BANGKOK — Three well-armed militias launched a surprise joint offensive in northeastern Myanmar a year ago, breaking a strategic stalemate with the regime’s military with rapid gains of huge swaths of territory and inspiring others to attack around the country.
Before the offensive, the military’s control had seemed firmly ensconced with its vast superiority in troops and firepower, and aided with material support from Russia and China. But today it is increasingly on the back foot, with the loss of dozens of outposts, bases and strategic cities that even its leaders concede will be challenging to regain.
How did the offensive unfold?
The military seized power from the elected government of Aung San Suu Kyi in February 2021, giving rise to intensified fighting with long-established armed groups associated with Myanmar’s ethnic minority groups, and prompting the formation of new pro-democracy militias.

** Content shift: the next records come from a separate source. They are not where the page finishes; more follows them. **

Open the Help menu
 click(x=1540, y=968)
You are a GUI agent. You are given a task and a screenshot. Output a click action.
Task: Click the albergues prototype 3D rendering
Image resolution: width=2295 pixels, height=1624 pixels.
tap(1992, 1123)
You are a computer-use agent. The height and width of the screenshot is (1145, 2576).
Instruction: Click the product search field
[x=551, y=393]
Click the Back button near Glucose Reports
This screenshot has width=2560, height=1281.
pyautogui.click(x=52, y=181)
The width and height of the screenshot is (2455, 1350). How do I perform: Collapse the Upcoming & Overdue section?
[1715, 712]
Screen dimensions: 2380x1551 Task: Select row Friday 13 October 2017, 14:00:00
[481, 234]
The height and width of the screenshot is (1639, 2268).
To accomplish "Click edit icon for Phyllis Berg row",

But until the launch of Operation 1027, eponymously named for its Oct. 27 start, the military, known as the Tatmadaw, had largely been able to prevent major losses around the country.
Operation 1027 brought coordinated attacks from three of the most powerful ethnic armed groups — the Myanmar National Democratic Alliance Army, the Arakan Army and the Ta’ang National Liberation Army, together known as the Three Brotherhood Alliance — and they were able to quickly capture towns and overrun military bases and outposts along the Chinese border in northeastern Shan state.
Two weeks later the Arakan Army launched attacks in its home western state of Rakhine, and since then other militia groups and PDFs have joined in around the country.
A year into the offensive, resistance forces now fully or partially control a vast horseshoe of territory that reaches from Rakhine state in the west, across the north, and then south into Kayah and Kayin states along the Thai border. The Tatmadaw has pulled back toward the center around the capital, Naypyidaw, and Myanmar’s largest city of Yangon.
What comes next?
Many expect the military to launch a counteroffensive when the rainy season soon comes to an end, bolstered by an influx of some 30,000 new troops since activating conscription in February as well as its continued complete air superiority.
But at the same time, resistance groups are closing in on Mandalay, Myanmar’s second-largest city in the center of the country.
Facing threats from all around the country, “it doesn’t look like there’s any viable route back for the military to recapture any of the territory that it’s lost,” said Connor Macdonald of the Special Advisory Council for Myanmar advocacy group.
“The military is on the defensive all over the country, and every time it puts its energy into one part of the country, it basically has to shift troops and then is vulnerable in other parts,” he said.
What has happened to Myanmar’s civilian population?
As the military has faced setbacks in the fighting on the ground, it has been increasingly relying on indiscriminate air and artillery strikes, resulting in a 95% increase in civilian deaths from airstrikes and a 170% increase in civilians killed by artillery since the 1027 offensive began, according to a report last month by the United Nations’ Office of the High Commissioner for Human Rights.
The Tatmadaw has been accused of deliberately targeting civilians in retribution for perceived support for the resistance militias, something it denies.
Hundreds of thousands of civilians have been displaced by the fighting, and there are now more than 3 million internally displaced people in Myanmar overall, and some 18.6 million people in need, according to the U.N.
What happens if the military regime falls?
As the front has expanded it has seen militias advancing out of their own ethnic areas, as when the Rakhine-based Arakan Army in January seized the Chin town of Paletwa, which has given rise to some friction between groups — foreshadowing possible future problems should the Tatmadaw eventually fall.
At the moment there is a degree of solidarity between the disparate ethnic groups with the focus on a common enemy, but Aung Thu Nyein, director of communications for the Institute for Strategy and Policy-Myanmar think tank, said that does not translate to common aspirations.
Should the Tatmadaw fall, that could lead to the fragmentation of Myanmar unless the groups work hard to resolve political and territorial differences.
“The resistance being able to bring down the junta is unlikely, but I cannot discount this scenario,” he said. “If we cannot build trust and common goals, it could lead to the scenario of Syria.”
Complicating the political picture is the influence of neighboring China, which is believed to have tacitly supported the 1027 offensive in what turned out to be a successful bid to shut down organized crime activities that had been flourishing along its border.
In January, Beijing used its close ties with both the Tatmadaw and the Three Brotherhood groups to negotiate a ceasefire in northern Shan, which lasted for five months until the ethnic alliance opened phase two of the 1027 offensive in June, accusing the military of violating the ceasefire.
China has been displeased with the development, shutting down border crossings, cutting electricity to Myanmar towns and taking other measures in a thus-far unsuccessful attempt to end the fighting.